__ASSIGNMENT__:
Could you reproduce all of the records exactly?

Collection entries
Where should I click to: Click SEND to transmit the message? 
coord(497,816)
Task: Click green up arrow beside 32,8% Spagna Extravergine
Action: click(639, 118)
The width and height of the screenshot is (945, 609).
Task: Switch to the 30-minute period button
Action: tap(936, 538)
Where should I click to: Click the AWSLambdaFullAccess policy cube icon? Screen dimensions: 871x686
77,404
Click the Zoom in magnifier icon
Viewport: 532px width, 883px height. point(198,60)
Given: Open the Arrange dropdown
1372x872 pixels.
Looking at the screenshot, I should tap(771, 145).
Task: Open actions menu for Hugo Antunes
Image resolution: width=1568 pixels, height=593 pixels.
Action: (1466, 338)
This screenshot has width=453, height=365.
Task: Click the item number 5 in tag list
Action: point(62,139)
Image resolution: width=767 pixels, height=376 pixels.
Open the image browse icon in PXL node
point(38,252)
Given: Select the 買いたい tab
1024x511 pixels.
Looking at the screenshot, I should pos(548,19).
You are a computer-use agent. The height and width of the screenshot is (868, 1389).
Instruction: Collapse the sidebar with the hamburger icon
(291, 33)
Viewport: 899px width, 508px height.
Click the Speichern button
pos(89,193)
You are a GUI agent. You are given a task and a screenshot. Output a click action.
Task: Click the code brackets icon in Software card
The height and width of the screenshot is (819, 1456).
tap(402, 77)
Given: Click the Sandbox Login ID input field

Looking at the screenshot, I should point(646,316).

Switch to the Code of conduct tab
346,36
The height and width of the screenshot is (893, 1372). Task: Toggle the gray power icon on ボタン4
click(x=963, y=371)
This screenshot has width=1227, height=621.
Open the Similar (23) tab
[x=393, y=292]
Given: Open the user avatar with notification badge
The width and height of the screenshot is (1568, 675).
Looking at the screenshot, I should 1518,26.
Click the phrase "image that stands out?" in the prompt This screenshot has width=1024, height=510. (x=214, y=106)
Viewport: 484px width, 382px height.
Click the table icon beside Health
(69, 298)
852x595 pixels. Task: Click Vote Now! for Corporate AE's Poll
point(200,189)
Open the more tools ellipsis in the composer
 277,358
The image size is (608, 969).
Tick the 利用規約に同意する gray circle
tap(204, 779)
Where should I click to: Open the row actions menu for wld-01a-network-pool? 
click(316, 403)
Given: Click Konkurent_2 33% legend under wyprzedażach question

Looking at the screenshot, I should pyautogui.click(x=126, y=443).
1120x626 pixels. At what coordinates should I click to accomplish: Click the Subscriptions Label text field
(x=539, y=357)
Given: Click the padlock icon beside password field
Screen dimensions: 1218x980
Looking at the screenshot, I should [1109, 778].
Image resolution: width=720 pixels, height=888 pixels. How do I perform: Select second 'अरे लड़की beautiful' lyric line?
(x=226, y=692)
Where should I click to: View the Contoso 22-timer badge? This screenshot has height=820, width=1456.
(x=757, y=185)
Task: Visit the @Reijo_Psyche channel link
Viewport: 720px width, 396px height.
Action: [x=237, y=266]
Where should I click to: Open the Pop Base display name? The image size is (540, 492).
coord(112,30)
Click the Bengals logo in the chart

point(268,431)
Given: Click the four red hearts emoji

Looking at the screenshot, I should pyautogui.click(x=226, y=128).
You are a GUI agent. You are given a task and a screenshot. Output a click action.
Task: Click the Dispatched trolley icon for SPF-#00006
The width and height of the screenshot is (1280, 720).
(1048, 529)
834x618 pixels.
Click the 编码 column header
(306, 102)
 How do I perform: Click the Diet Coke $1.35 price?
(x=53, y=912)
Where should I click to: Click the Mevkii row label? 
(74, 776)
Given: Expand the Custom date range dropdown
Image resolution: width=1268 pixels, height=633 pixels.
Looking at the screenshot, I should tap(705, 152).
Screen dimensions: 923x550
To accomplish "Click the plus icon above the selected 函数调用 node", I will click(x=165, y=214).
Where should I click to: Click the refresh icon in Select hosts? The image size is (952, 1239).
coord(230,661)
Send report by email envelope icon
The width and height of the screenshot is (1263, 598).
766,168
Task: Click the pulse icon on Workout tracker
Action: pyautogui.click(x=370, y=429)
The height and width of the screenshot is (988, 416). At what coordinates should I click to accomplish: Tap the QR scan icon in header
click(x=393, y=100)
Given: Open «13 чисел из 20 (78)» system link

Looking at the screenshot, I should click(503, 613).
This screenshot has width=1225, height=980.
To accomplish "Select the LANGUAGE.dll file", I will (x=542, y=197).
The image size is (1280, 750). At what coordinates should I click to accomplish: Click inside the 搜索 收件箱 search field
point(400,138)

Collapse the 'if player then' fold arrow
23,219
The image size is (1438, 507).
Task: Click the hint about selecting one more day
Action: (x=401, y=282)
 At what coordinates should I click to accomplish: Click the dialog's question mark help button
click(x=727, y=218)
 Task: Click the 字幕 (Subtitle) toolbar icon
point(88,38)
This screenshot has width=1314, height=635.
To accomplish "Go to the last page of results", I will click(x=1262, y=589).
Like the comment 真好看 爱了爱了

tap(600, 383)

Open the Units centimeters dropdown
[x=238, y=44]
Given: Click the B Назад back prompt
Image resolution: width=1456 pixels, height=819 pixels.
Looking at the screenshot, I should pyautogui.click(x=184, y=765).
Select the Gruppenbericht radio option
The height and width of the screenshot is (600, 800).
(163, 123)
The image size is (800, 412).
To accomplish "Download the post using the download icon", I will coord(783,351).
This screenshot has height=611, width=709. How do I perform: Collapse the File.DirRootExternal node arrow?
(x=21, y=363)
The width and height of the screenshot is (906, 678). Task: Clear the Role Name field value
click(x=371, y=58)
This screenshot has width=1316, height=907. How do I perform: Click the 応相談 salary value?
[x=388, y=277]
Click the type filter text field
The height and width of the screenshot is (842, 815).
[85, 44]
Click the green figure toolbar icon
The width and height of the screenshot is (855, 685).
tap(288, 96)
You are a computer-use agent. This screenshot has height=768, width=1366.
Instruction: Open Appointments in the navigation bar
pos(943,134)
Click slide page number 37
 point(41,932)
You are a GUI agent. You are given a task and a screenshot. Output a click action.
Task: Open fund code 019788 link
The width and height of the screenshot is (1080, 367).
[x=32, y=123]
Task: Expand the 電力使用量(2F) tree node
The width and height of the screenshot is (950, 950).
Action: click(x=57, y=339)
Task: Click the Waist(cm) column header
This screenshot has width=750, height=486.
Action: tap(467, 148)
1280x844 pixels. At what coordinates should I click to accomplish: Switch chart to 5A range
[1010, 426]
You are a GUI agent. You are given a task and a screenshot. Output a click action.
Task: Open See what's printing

__SOLUTION BELOW__:
Where should I click to: Click SEND to transmit the message? 
coord(497,816)
Task: Click green up arrow beside 32,8% Spagna Extravergine
Action: click(639, 118)
The width and height of the screenshot is (945, 609).
Task: Switch to the 30-minute period button
Action: tap(936, 538)
Where should I click to: Click the AWSLambdaFullAccess policy cube icon? Screen dimensions: 871x686
77,404
Click the Zoom in magnifier icon
Viewport: 532px width, 883px height. point(198,60)
Given: Open the Arrange dropdown
1372x872 pixels.
Looking at the screenshot, I should tap(771, 145).
Task: Open actions menu for Hugo Antunes
Image resolution: width=1568 pixels, height=593 pixels.
Action: (1466, 338)
This screenshot has width=453, height=365.
Task: Click the item number 5 in tag list
Action: point(62,139)
Image resolution: width=767 pixels, height=376 pixels.
Open the image browse icon in PXL node
point(38,252)
Given: Select the 買いたい tab
1024x511 pixels.
Looking at the screenshot, I should pos(548,19).
You are a computer-use agent. The height and width of the screenshot is (868, 1389).
Instruction: Collapse the sidebar with the hamburger icon
(291, 33)
Viewport: 899px width, 508px height.
Click the Speichern button
pos(89,193)
You are a GUI agent. You are given a task and a screenshot. Output a click action.
Task: Click the code brackets icon in Software card
The height and width of the screenshot is (819, 1456).
tap(402, 77)
Given: Click the Sandbox Login ID input field

Looking at the screenshot, I should point(646,316).

Switch to the Code of conduct tab
346,36
The height and width of the screenshot is (893, 1372). Task: Toggle the gray power icon on ボタン4
click(x=963, y=371)
This screenshot has width=1227, height=621.
Open the Similar (23) tab
[x=393, y=292]
Given: Open the user avatar with notification badge
The width and height of the screenshot is (1568, 675).
Looking at the screenshot, I should 1518,26.
Click the phrase "image that stands out?" in the prompt This screenshot has width=1024, height=510. (x=214, y=106)
Viewport: 484px width, 382px height.
Click the table icon beside Health
(69, 298)
852x595 pixels. Task: Click Vote Now! for Corporate AE's Poll
point(200,189)
Open the more tools ellipsis in the composer
 277,358
The image size is (608, 969).
Tick the 利用規約に同意する gray circle
tap(204, 779)
Where should I click to: Open the row actions menu for wld-01a-network-pool? 
click(316, 403)
Given: Click Konkurent_2 33% legend under wyprzedażach question

Looking at the screenshot, I should pyautogui.click(x=126, y=443).
1120x626 pixels. At what coordinates should I click to accomplish: Click the Subscriptions Label text field
(x=539, y=357)
Given: Click the padlock icon beside password field
Screen dimensions: 1218x980
Looking at the screenshot, I should [1109, 778].
Image resolution: width=720 pixels, height=888 pixels. How do I perform: Select second 'अरे लड़की beautiful' lyric line?
(x=226, y=692)
Where should I click to: View the Contoso 22-timer badge? This screenshot has height=820, width=1456.
(x=757, y=185)
Task: Visit the @Reijo_Psyche channel link
Viewport: 720px width, 396px height.
Action: [x=237, y=266]
Where should I click to: Open the Pop Base display name? The image size is (540, 492).
coord(112,30)
Click the Bengals logo in the chart

point(268,431)
Given: Click the four red hearts emoji

Looking at the screenshot, I should pyautogui.click(x=226, y=128).
You are a GUI agent. You are given a task and a screenshot. Output a click action.
Task: Click the Dispatched trolley icon for SPF-#00006
The width and height of the screenshot is (1280, 720).
(1048, 529)
834x618 pixels.
Click the 编码 column header
(306, 102)
 How do I perform: Click the Diet Coke $1.35 price?
(x=53, y=912)
Where should I click to: Click the Mevkii row label? 
(74, 776)
Given: Expand the Custom date range dropdown
Image resolution: width=1268 pixels, height=633 pixels.
Looking at the screenshot, I should tap(705, 152).
Screen dimensions: 923x550
To accomplish "Click the plus icon above the selected 函数调用 node", I will click(x=165, y=214).
Where should I click to: Click the refresh icon in Select hosts? The image size is (952, 1239).
coord(230,661)
Send report by email envelope icon
The width and height of the screenshot is (1263, 598).
766,168
Task: Click the pulse icon on Workout tracker
Action: pyautogui.click(x=370, y=429)
The height and width of the screenshot is (988, 416). At what coordinates should I click to accomplish: Tap the QR scan icon in header
click(x=393, y=100)
Given: Open «13 чисел из 20 (78)» system link

Looking at the screenshot, I should click(503, 613).
This screenshot has width=1225, height=980.
To accomplish "Select the LANGUAGE.dll file", I will (x=542, y=197).
The image size is (1280, 750). At what coordinates should I click to accomplish: Click inside the 搜索 收件箱 search field
point(400,138)

Collapse the 'if player then' fold arrow
23,219
The image size is (1438, 507).
Task: Click the hint about selecting one more day
Action: (x=401, y=282)
 At what coordinates should I click to accomplish: Click the dialog's question mark help button
click(x=727, y=218)
 Task: Click the 字幕 (Subtitle) toolbar icon
point(88,38)
This screenshot has width=1314, height=635.
To accomplish "Go to the last page of results", I will click(x=1262, y=589).
Like the comment 真好看 爱了爱了

tap(600, 383)

Open the Units centimeters dropdown
[x=238, y=44]
Given: Click the B Назад back prompt
Image resolution: width=1456 pixels, height=819 pixels.
Looking at the screenshot, I should pyautogui.click(x=184, y=765).
Select the Gruppenbericht radio option
The height and width of the screenshot is (600, 800).
(163, 123)
The image size is (800, 412).
To accomplish "Download the post using the download icon", I will coord(783,351).
This screenshot has height=611, width=709. How do I perform: Collapse the File.DirRootExternal node arrow?
(x=21, y=363)
The width and height of the screenshot is (906, 678). Task: Clear the Role Name field value
click(x=371, y=58)
This screenshot has width=1316, height=907. How do I perform: Click the 応相談 salary value?
[x=388, y=277]
Click the type filter text field
The height and width of the screenshot is (842, 815).
[85, 44]
Click the green figure toolbar icon
The width and height of the screenshot is (855, 685).
tap(288, 96)
You are a computer-use agent. This screenshot has height=768, width=1366.
Instruction: Open Appointments in the navigation bar
pos(943,134)
Click slide page number 37
 point(41,932)
You are a GUI agent. You are given a task and a screenshot. Output a click action.
Task: Open fund code 019788 link
The width and height of the screenshot is (1080, 367).
[x=32, y=123]
Task: Expand the 電力使用量(2F) tree node
The width and height of the screenshot is (950, 950).
Action: click(x=57, y=339)
Task: Click the Waist(cm) column header
This screenshot has width=750, height=486.
Action: tap(467, 148)
1280x844 pixels. At what coordinates should I click to accomplish: Switch chart to 5A range
[1010, 426]
You are a GUI agent. You are given a task and a screenshot. Output a click action.
Task: Open See what's printing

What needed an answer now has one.